> [Exercise objective] Give each line from the one containing "Select the Unlimited" through the end of the records below as a JSON list of strings, one string per line. Leave out blank lines.

> [Entries]
%%

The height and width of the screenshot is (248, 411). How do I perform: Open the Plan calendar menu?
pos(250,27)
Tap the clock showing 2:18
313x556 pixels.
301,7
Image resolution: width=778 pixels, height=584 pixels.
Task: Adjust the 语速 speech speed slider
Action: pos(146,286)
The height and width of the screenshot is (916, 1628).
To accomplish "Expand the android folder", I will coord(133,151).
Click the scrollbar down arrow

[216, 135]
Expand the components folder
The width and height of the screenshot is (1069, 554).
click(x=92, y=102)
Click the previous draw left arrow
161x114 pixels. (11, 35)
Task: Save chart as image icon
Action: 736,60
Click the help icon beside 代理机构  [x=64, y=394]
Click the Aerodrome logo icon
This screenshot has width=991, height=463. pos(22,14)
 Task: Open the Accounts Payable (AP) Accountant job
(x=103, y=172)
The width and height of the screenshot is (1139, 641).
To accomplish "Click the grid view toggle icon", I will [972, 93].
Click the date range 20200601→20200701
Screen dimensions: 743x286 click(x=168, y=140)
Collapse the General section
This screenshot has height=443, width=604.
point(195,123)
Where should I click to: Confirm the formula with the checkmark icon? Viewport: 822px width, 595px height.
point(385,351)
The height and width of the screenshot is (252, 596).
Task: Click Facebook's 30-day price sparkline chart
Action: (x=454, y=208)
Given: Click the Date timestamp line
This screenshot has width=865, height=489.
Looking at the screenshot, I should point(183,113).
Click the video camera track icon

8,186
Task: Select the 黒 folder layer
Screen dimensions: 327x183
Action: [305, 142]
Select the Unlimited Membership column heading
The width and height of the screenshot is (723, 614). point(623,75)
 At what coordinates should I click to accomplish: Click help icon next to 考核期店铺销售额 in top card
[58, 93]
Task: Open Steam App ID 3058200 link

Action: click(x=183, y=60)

%%

> [Response for this exercise]
[
  "Select the Unlimited Membership column heading",
  "The width and height of the screenshot is (723, 614). point(623,75)",
  " At what coordinates should I click to accomplish: Click help icon next to 考核期店铺销售额 in top card",
  "[58, 93]",
  "Task: Open Steam App ID 3058200 link",
  "Action: click(x=183, y=60)"
]